Garde à vue pour une enseignante : le gouvernement attente-t-il à la liberté d’expression ?

Une enseignante « gilet jaune », militante syndicale, placée en garde à vue pour « injure publique envers le président de la République » : elle avait exhibé, pendant une manifestation, une pancarte avec l’inscription « Castaner, le Goebbels de Macron. Médias collabos ». D’aucuns ont fait le rapprochement avec la loi Blanquer sur l’école de la confiance : « Son article 1, qui exige de nous un devoir d’exemplarité dans et en dehors de l’école, c’est la mise au pas des personnels », a déclaré un syndicat.

Comparer notre ministre de l’Intérieur au ministre de l’Éducation du peuple et de la Propagande du Reich est, pour le moins, excessif. Laisser entendre, par déduction, qu’Emmanuel Macron serait un nouvel Hitler ou que Jean-Michel Blanquer voudrait museler les professeurs ne tient pas la route, quoi qu’on pense de leur politique. Mais l’accusation d’« injure publique », non plus. Qui a vu ou fréquenté des manifestations sait que les slogans ou les pancartes ne font pas dans la nuance et que l’hyperbole participe de leur folklore.

Sans doute certains policiers ont-ils montré trop de zèle. Plus grave, peut-être ont-ils obéi à des consignes de sévérité données par leur hiérarchie. De là, une comparaison avec le régime nazi ! Tout au plus ces pratiques sont-elles le résultat de choix stratégiques hasardeux de Christophe Castaner. Quand l’enseignante appréhendée scande, le poing levé, « Prisonnier politique ! », on a envie de lui demander si elle s’est informée sur les goulags. Il est, de même, abusif et contre-productif d’accuser Jean-Michel Blanquer de vouloir, par l’article 1 de son projet de loi, réduire la liberté d’expression des professeurs.

Cet article précise que « dans le respect de la loi n° 83-634 du 13 juillet 1983 portant droits et obligations des fonctionnaires » – où il est inscrit que « la liberté d’opinion est garantie aux fonctionnaires » –, « par leur engagement et leur exemplarité, les personnels de la communauté éducative contribuent à l’établissement du lien de confiance qui doit unir les élèves et leur famille au service public de l’éducation ». Ce lien implique « le respect mutuel entre les membres de la communauté éducative, notamment le respect des élèves et de leur famille à l’égard de l’institution scolaire et de l’ensemble de ses personnels ».

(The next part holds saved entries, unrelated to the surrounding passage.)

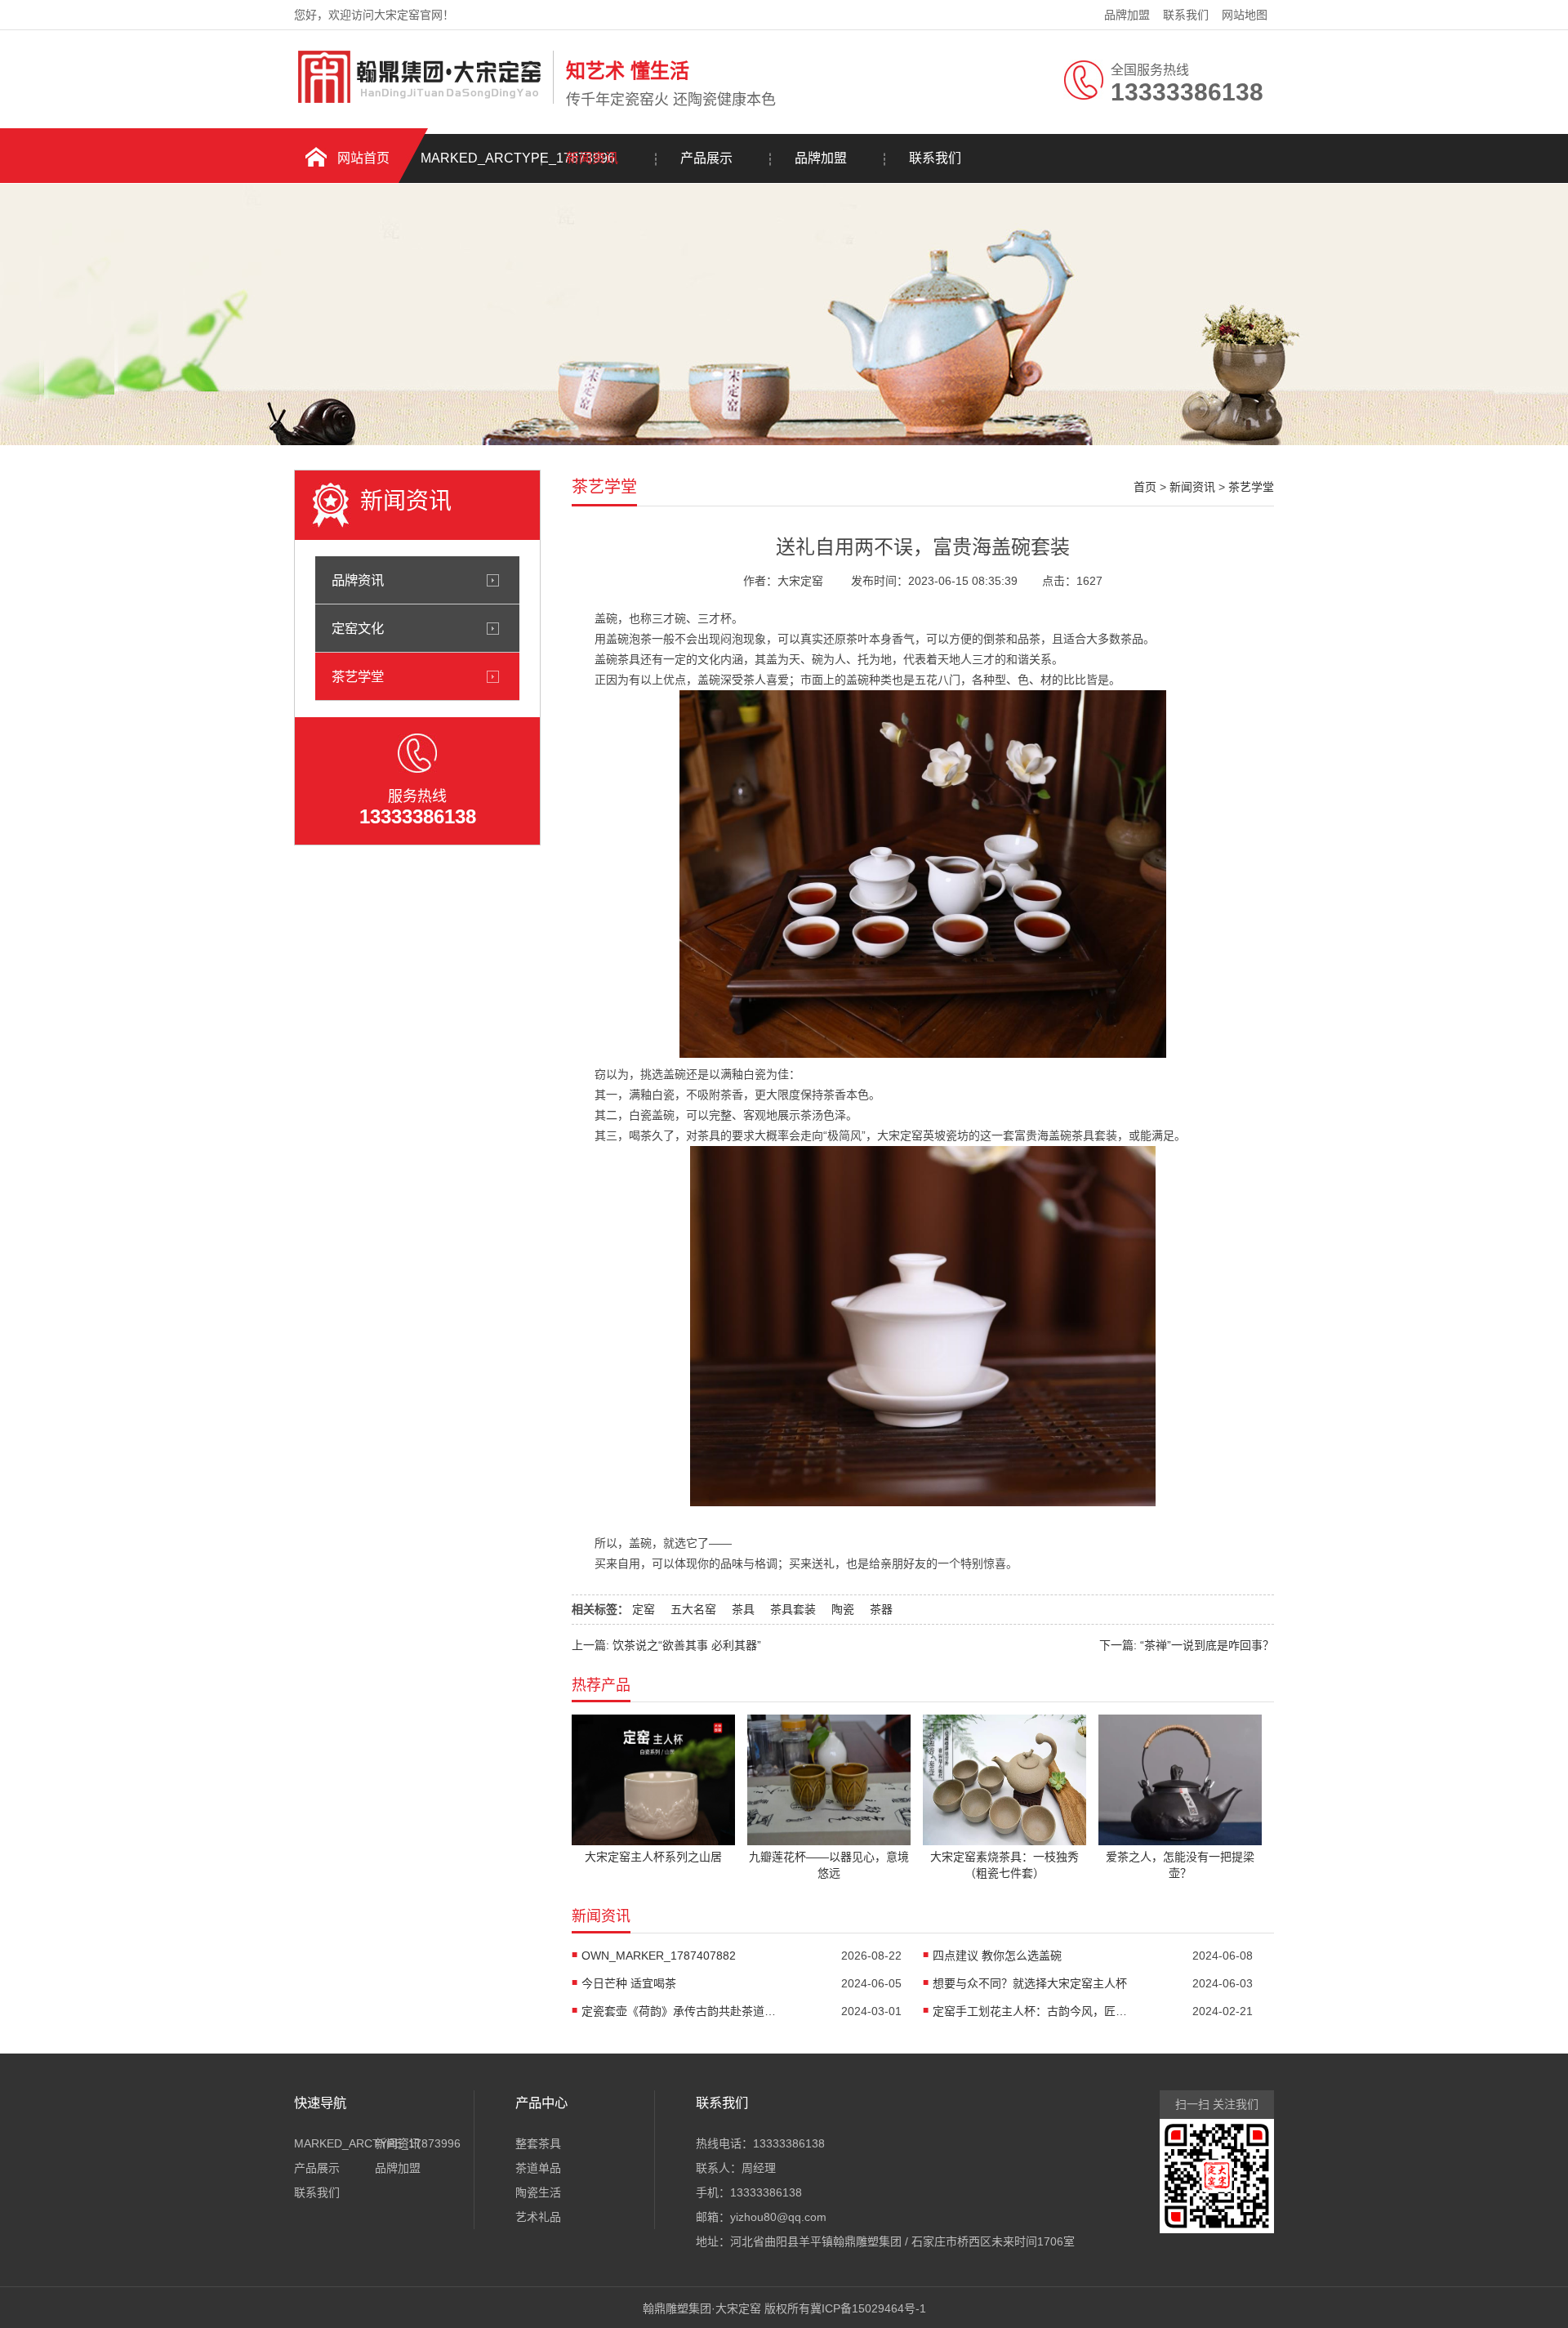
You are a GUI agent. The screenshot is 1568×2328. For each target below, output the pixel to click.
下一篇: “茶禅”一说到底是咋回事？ (1186, 1645)
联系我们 (1186, 14)
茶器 (881, 1609)
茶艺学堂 (358, 676)
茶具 (743, 1609)
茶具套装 (793, 1609)
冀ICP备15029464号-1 (868, 2308)
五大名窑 (693, 1609)
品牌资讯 (358, 580)
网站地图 (1244, 14)
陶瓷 (842, 1609)
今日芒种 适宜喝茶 (628, 1983)
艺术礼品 (538, 2216)
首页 (1145, 486)
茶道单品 (538, 2167)
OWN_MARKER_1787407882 (658, 1955)
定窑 (643, 1609)
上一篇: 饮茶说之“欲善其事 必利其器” (666, 1645)
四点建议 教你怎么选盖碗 (997, 1955)
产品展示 (706, 158)
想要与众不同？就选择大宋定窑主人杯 (1030, 1983)
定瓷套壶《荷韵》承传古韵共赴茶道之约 (679, 2011)
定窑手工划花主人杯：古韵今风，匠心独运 (1031, 2011)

Rien de nouveau, donc, et l’on ne va pas se plaindre de l’objectif de rétablir la confiance entre les diverses parties de la communauté éducative, ni du devoir d’exemplarité des professeurs. Ce qui ne les empêche pas, en tant que citoyens, d’exprimer leur opinion sur leur hiérarchie ou l’institution scolaire, en dehors de leur service. Croit-on qu’un cadre du privé pourrait longtemps dénigrer son patron ou son entreprise sur son lieu de travail ?

Ce qui, dans l’enseignement, attente aux libertés, ce n’est pas un ministre, dont les réformes sont contestables et qui, en l’occurrence, n’est pas le pire. C’est un système de gestion où les individualités sont broyées, où les professeurs sont des numéros, leurs qualifications et compétences rarement prises en compte. C’est une idéologie qui impose, même à un ministre s’il prétend s’y opposer, ses dogmes pédagogiques. C’est aussi, bien que la grande majorité des professeurs respectent leur devoir de réserve et de neutralité, une confusion possible entre la transmission de savoirs universels et la transmission de convictions personnelles relatives.

Plus généralement, le danger pour la liberté d’opinion et d’expression, c’est la domination de la pensée unique, qui devient la norme hors de laquelle il n’est point de salut. Pire encore, c’est lorsque les élites dirigeantes sont persuadées que cette pensée est l’expression d’une vérité absolue avec laquelle on ne peut transiger.